Swollowing Tampon Ebola Bed Bugs
what to I write about today?
The fact that no one has offered to meet me in NYC tomorrow night. Bitches. Guess I'll just head down to Chelsea and visit my fart smelling friend from the last time.
I could write about the muscle aching, blue ball, chair breaking sex last I had night.
I could write about the fact that ever since super (my partner) and I finished couple therapy with Dr. Melfi, that he is totally into swallowing. I recommend therapy to anyone. Obviously it works.
I could write about my tampon turn tomorrow before the New York layover and how I'd rather peal back my nails instead of working the retirement home rocket to Tampa. Nothing like doing a depends service.
I could write about the fact that yesterday at my office job, one of our databases became corrupted and I cannot restore it off our our backup tapes because the backup system malfunctioned. I already tried to slit my wrists over this but the knife was too dull.
I could write about the level of stress I'm feeling at the office job right now. I could tell you that none of my flight attendant friends understand my stresses. I have to relate my office stress to airline stress for them to get it. Example: The corrupted database thing is just like working the silver bird from London when all of a sudden the A-340 Video system fails. You got 250 angry brits all up your hoop skirt wanting free flights and there is squat that you can do. Oh yea - I lost your luggage too.

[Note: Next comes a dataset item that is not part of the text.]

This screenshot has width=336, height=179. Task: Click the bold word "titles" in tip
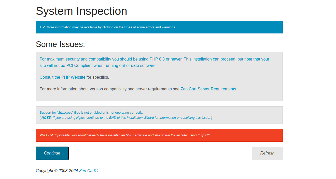[128, 27]
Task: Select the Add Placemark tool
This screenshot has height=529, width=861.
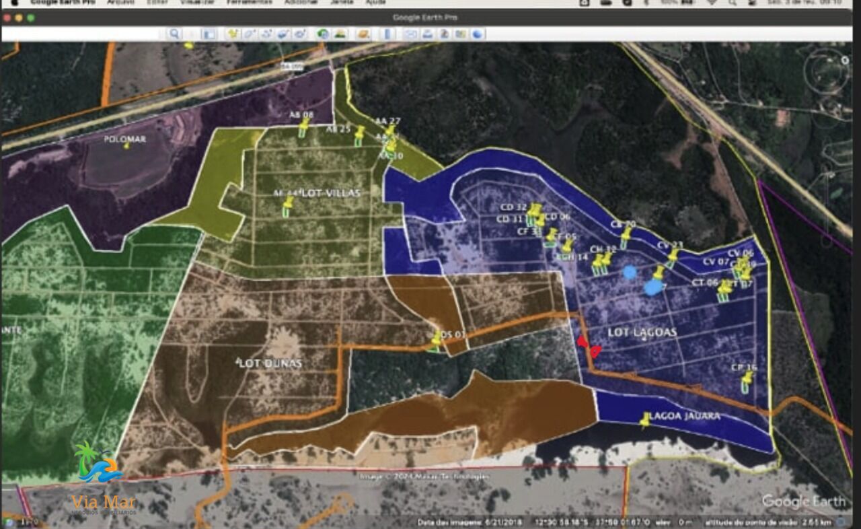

I could write about how TorontoBoy broke up with his imaginary boyfriend. For weeks we have been telling him that the ESL boy "walks like a boyfriend, talks like a boyfriend, snuggles like a boyfriend - BUT HE'S NOT YOUR BOYFRIEND" TorontoBoi is in mourning, he lost the imaginary love of his life and none of us really know what to tell him. The poor thing.
I could write about the fact that I think our hotel in London has bed bugs. I gots me little red dots on my torso.
I could write about the fact that I'm terrified of kids on the plane with chicken pox. Never had it and every time I see a god damn urchin on the plane with it I run to the bio-hazard kit. (left over from the Ebola virus scare a few years ago.)
OR
I could ask the question.....
Does security go through security at the airport?